Il principio sul quale è doveroso soffermarsi è, innanzitutto, che nell’aborto il bene violato di altissimo pregio è la vita stessa. Come tale, è importante che sia tutelata con tutti i mezzi a nostra disposizione. Le campagne di sensibilizzazione e d’informazione effettuate per mezzo dei consultori possono essere uno strumento efficace per aiutare quelle donne convinte che l’unica e ultima soluzione ai loro problemi sia l’aborto”. 

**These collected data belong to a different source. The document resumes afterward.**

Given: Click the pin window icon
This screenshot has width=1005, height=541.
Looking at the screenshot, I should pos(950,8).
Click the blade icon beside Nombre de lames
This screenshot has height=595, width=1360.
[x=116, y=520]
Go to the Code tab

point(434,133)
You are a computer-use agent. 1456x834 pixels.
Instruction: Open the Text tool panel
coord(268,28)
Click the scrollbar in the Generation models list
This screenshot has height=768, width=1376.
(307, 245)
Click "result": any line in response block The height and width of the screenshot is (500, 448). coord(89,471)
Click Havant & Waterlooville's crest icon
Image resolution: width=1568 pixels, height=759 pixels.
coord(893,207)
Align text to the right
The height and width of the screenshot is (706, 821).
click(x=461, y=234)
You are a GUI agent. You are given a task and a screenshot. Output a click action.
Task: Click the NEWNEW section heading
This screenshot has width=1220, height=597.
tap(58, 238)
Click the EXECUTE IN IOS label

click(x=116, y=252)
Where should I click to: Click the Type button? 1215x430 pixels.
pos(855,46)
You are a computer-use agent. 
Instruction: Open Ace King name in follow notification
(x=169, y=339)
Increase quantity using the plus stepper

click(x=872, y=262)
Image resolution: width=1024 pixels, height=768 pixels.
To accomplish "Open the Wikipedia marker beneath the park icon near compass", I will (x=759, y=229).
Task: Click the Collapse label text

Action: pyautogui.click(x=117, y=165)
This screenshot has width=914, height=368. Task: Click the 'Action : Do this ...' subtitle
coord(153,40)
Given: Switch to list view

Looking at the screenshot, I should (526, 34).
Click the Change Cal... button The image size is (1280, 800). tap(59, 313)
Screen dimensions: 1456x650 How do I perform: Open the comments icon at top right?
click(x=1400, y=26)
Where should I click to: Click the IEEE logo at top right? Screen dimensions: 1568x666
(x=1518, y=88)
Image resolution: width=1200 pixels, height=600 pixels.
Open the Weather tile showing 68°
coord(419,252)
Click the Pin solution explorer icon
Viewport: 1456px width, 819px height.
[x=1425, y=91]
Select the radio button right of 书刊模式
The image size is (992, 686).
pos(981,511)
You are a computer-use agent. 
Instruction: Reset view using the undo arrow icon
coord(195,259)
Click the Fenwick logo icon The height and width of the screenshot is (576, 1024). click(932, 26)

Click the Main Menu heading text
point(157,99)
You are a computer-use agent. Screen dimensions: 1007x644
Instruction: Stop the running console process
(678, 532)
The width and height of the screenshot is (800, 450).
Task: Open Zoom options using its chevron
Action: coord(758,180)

Proseguendo nell’intervento la Capogruppo in Consiglio Provinciale della Lega Salvini Trentino ha ribadito: “E’ importante quindi interrogarsi se le reali motivazioni e cause che spingono una donna a fare questa scelta siano principalmente economiche e come adoperarsi per far fronte al calo della natalità che mai, come in questo periodo, sembra toccare la soglia più alta.Va da sé che l’idea di una donna che sceglie di abortire per via di una condizione principalmente economica non è più “scelta” ma rasenta quasi un “obbligo” e occorre di conseguenza dare una priorità politica alla non rinuncia, pensare al lavoro dei giovani, delle donne, alla conciliazione, agli asili nido”.

Infine Mara Dalzocchio ha voluto concludere il suo intervento ricordando: “A chi dice che il mondo è sovrappopolato e che dunque importa poco che qui nascano meno bambini, bisogna far notare che è importante mantenere l’equilibrio generazionale dentro le società: pochi nati significa meno giovani, meno potenziali madri, meno lavoratori attivi, mentre l’età anziana si allunga: ci sono effetti concreti sul sistema, sul benessere collettivo e sui livelli di welfare”.